Thanks so much for your reply and for sharing your expertise. 

This is indeed an ambitious project to say the least, but we'll see if I'm able to put some traction to it once the project gets to that stage (which is probably a couple years away if I'm lucky!). 

Conceptually it seems like I'm trying to "have my cake and eat it too" by trying to mould a large, complex part that has the CF exposed for cosmetic reasons.  Exposed CF plus relatively simple part (car hood, trunk lid, etc) = doable if shape and size/contours permit.  Large, complex, painted part = doable because the underlying fiber structure with all the cosmetically "ugly" relief cuts and join lines would be painted or gelcoated over. 

If I understand you correctly, the multi-part mould is not really a "show stopper" for cosmetically perfect exposed CF parts... the mould parts are sealed as you describe below (the UV-resistant clear gelcoat sounds like a good choice since the tackiness would aid in positioning the first layer of fabric), then after de-moulding the gelcoat flash lines are flatted/polished, then the final part is painted with lacquer / clear-coat.  Voila, no evidence of the parting line.

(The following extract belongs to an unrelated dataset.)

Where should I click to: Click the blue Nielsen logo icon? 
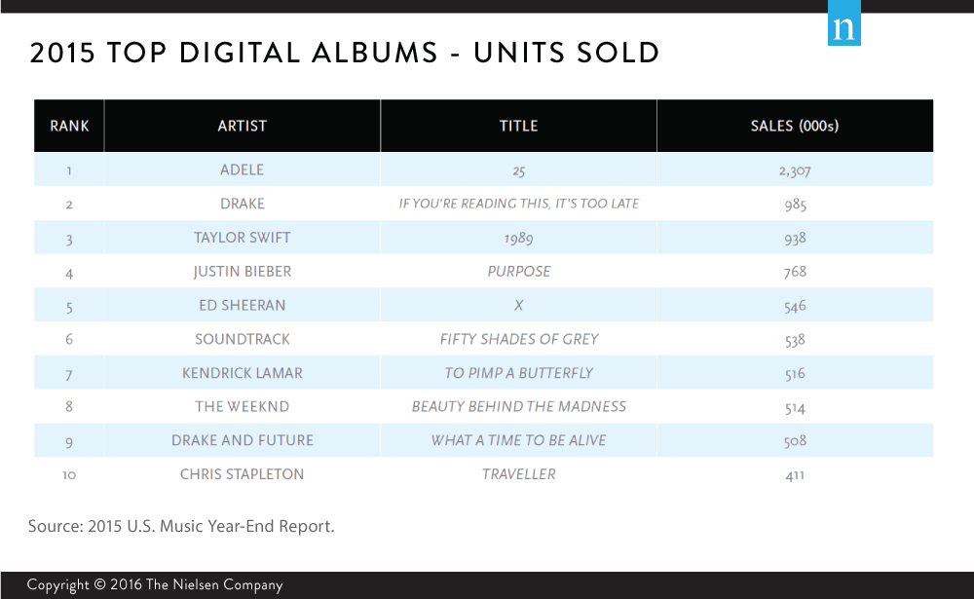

Sounds like the biggest obstacle to pulling off what I'm envisioning is the complexity of the part.  Even with ProFinish, laying up the outermost layer of CF in a large mould like a single piece nose or rear clip while keeping the relief cuts cosmetically acceptable sounds like it may be a bridge too far.  Also, since it appears only the 2x2 twill is available in ProFinish, that limits my options cosmetically.  I presume that the ProFinish process is proprietary and/or not able to be applied to dry CF by an end-user?  There are some pretty neat "patterned" CF fabrics out there now that would make a great "rally stripe" on an exposed CF panel!